**Task to complete**
Scan the material for the word "computer" and return every matching line.

☆ ☆ ☆ ☆ ☆ ☆ ☆

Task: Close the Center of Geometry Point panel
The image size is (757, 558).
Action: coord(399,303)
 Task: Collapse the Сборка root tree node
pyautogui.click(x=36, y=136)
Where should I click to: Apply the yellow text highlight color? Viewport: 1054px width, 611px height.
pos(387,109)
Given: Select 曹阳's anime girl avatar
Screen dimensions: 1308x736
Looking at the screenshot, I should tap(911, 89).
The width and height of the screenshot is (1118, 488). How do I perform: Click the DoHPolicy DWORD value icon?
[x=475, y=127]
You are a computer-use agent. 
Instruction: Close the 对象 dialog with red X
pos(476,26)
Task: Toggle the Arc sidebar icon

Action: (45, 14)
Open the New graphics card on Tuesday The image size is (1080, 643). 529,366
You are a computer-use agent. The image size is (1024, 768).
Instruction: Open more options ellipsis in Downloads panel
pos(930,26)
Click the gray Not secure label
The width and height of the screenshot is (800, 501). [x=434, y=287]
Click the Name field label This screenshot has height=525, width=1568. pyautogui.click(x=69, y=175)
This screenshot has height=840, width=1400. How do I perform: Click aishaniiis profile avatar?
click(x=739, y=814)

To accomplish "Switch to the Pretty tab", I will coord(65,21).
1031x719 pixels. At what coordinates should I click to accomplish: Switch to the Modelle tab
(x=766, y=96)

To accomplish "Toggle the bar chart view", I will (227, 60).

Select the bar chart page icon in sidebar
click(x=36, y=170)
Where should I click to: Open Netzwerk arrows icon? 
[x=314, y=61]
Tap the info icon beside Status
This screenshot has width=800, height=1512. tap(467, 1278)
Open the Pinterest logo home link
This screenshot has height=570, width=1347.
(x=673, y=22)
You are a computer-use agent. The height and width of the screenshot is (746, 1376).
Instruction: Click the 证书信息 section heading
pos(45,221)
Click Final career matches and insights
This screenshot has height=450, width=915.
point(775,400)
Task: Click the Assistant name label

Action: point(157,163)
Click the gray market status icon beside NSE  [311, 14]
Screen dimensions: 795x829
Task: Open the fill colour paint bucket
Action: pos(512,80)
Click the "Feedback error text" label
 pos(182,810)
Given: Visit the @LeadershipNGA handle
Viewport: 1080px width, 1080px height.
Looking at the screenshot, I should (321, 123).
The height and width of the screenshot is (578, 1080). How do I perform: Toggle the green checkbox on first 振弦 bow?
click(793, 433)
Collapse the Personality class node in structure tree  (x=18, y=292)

☆ ☆ ☆ ☆ ☆ ☆ ☆

**Output of the task**
You are a computer-use agent. 
You are a computer-use agent. The image size is (1024, 768).
You are a computer-use agent. The height and width of the screenshot is (746, 1376).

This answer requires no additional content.